Airline flight Canada-France-Canada. Can you change your return date? Other useful information?
I actually purchased a one way ticket for my flight to France. In my visa application, I noted that I did not have a return ticket but that I had reserved money to buy a ticket at the end of my exchange. Plane tickets get very expensive if you buy within two or three weeks of departure, so plan ahead. I got stuck buying my first ticket at the last minute, and I lost a lot of money that way. Also, it can be cheaper to buy plane tickets to and from Paris, and the train between Paris and Lyon is only 30 euro if you purchase a couple weeks in advance.
Travel arrangements between landing point and final destination.
I flew to Lyon airport, and my host university (INSA Lyon) had a volunteer guide at the airport helping exchange students get to the campus. We took a bus and then a tram.
Rez? (yes or no)
Which one? What is included in rent?
I stayed in the INSA Lyon residences, sharing a two bedroom apartment with another exchange student. It was completely furnished, with internet and utilities included in the rent. There was a shower and toilet shared between the two of us, as well as a small kitchen with a fridge, sink, and electric stove-top. Bed sheets and blankets were provided, and washed every two weeks.
Did you have to purchase equipment? (yes or no).

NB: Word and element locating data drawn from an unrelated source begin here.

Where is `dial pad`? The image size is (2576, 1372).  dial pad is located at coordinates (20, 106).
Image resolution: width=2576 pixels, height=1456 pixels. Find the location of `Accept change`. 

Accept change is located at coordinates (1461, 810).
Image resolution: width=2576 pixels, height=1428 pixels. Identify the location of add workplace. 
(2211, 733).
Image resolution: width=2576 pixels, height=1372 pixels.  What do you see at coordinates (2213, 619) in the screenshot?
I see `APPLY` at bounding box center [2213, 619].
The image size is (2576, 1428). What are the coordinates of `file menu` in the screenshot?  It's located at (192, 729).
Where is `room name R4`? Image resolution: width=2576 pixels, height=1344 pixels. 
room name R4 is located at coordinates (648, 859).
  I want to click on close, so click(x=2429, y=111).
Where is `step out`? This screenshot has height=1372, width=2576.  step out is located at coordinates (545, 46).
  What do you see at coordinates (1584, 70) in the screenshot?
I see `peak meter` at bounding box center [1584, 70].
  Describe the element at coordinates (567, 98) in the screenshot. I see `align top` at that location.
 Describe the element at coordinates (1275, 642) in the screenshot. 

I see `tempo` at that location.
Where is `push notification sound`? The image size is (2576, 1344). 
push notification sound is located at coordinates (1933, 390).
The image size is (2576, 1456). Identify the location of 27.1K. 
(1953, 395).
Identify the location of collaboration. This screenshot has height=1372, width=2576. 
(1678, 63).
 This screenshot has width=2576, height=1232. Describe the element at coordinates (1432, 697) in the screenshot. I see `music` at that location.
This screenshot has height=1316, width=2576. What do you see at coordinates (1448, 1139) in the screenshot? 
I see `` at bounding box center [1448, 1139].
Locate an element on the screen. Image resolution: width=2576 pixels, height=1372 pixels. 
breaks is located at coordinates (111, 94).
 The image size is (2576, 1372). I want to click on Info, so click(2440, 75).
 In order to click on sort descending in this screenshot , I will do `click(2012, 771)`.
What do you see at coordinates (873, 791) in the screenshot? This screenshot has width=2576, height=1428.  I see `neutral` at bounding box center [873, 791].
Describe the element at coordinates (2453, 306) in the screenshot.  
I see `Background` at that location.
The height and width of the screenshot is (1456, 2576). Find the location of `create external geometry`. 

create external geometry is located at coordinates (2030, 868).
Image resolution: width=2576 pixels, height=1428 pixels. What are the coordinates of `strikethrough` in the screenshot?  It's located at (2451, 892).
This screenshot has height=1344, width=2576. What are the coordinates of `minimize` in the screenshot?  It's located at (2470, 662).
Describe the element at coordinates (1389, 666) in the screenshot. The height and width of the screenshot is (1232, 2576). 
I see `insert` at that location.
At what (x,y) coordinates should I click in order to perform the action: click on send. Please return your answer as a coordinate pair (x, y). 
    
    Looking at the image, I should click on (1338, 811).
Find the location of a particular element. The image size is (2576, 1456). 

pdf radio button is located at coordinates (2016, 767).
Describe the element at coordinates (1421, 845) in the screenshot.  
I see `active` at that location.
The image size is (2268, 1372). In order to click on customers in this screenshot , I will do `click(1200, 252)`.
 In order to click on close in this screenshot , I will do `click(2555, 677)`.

If you answered yes, what type (bed linen, kitchen ware, appliances, etc.)
I did buy a few things when I arrived, such as a desk lamp and a drying rack. Fortunately, previous exchange students had left a lot of kitchen ware behind, so I didn't need to buy any of that myself. I bought a cell-phone as well, as there was no land-line in the room.
Rent before APL (CAF)
Rent after APL (CAF)
Bank account? (yes or no)
Cell phone? (yes or no)
Which company and how much do you pay?
I got a pay-as-you-go phone from bouygues telecom. The handset was 20 euro (the cheapest) and I usually went through 20 euro a month in cards. The great thing in France is that you don't have to pay for incoming calls, so you can usually get by with no credit on your phone for a little while.
Land line? (yes or no)
Internet access, costs
Included in rent.
Local transportation: do you use a pass? (yes or no). How much do you pay?
What did you bring with you from Canada that is most valuable?
My laptop was essential for figuring everything out when I first got there.
What did you bring with you from Canada that is least valuable?
Any appliances that require a 110 V power supply. I only brought one voltage converter, and it was really inefficient and would overheat if I left it plugged in. I had an alarm clock, a light, and a power bar which couldn't run off the European voltage, so I just never used them. Luckily most laptop power supplies can work with 220 V outlets, you just need a small adaptor so the Canadian plug can fit in the European outlet.
Be patient with all the administrative hoops you have to jump through. As a non-European student you are going to have to go through a lot more bureaucracy than your Erasmus colleagues. Also, if you qualify for European citizenship through your parents, it's definitely worth applying for that.